▸ Fragmento seleccionado
┏━━

El conflicto trágico (trágico por no tener solución) entre lo irrepresentable y lo determinante, entre lo inconsistente y el armado estructural, entre las causas del pasado y la presentación inmanente, entre la conexión y la asociación, viene constituyendo el motor del desarrollo del humano en una crisis que no se resuelve pero trabaja y se hace particularmente evidente en nuestra labor con vínculos.

Esto se relaciona con un debate constante entre dos posturas. Una dice que el humano debe ser entendido a través de lo que he denominado asociativo. El conjunto de representaciones (o el inter-juego de objetos internos) con reglas preexistentes que transcurren en un tiempo cronológico, extendido y continuo. El debate del que hablo es el que enfrenta esa postura con la versión de que debemos entender al humano a través de lo que emerge en la pura inmanencia, de la inconsistencia de sus relaciones con lo estructurado, de lo que he llamado conectivo, que acontece en instantes fragmentados en el tiempo aiónico del instante.

De ninguna de las dos versiones tomadas como absolutas –el transcurrir cronológico de lo asociativo o la irrupción instantánea de lo fragmentario o conectivo– puede de por sí deducirse lo vincular. Éste no emerge tampoco de una articulación entre ambos polos, sino de su superposición y del tope que uno de ellos le hace a la presunta hegemonía del otro. No se trata de tomar sentidos instantáneos olvidando el armado histórico. Tampoco a éste descartando la irrupción de fragmentos en su devenir. Ambos extremos por sí solos –el puro acaecer causal y la pura contingencia– fracasan en la misión de dar cuenta de lo humano y, particularmente, de sus vínculos.

En una época pudimos concebir sujetos y vínculos estables en mundos persistentes; pero hoy se trata de situaciones extremadamente tornadizas que nos obligan a cambiar las coordenadas con que miramos o intentamos entender las tramas de las familias en desorden. El objeto “familia y pareja” de este libro ya no es comparable con lo que fue en los tiempos en que despuntó el psicoanálisis, allá por principios del siglo XX. Y particularmente, es notable la diferencia del tránsito que atraviesa y conforman culturas diferentes que, por supuesto, están habitadas por subjetividades y vínculos diversos, como ilustra muy bien este libro.

┗━━

▸ Información presentada
┏━━

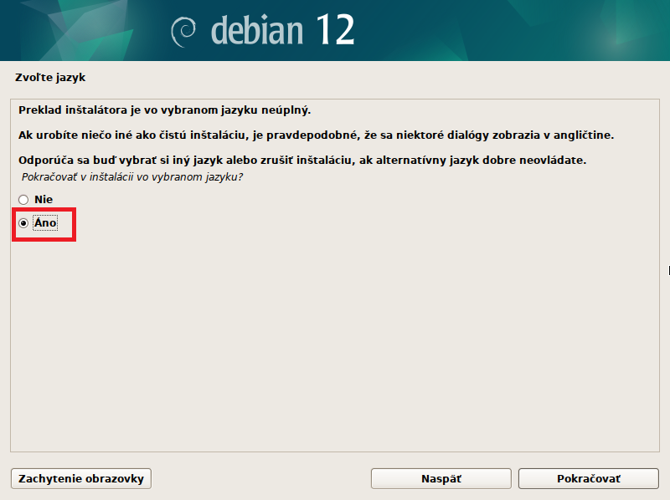Click the version number 12 in banner

pyautogui.click(x=335, y=30)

┗━━

▸ Consigna
Enumera los pares de términos entre los que se plantea el conflicto trágico en el primer párrafo del fragmento seleccionado.

▸ Respuesta
- lo irrepresentable y lo determinante
- lo inconsistente y el armado estructural
- las causas del pasado y la presentación inmanente
- la conexión y la asociación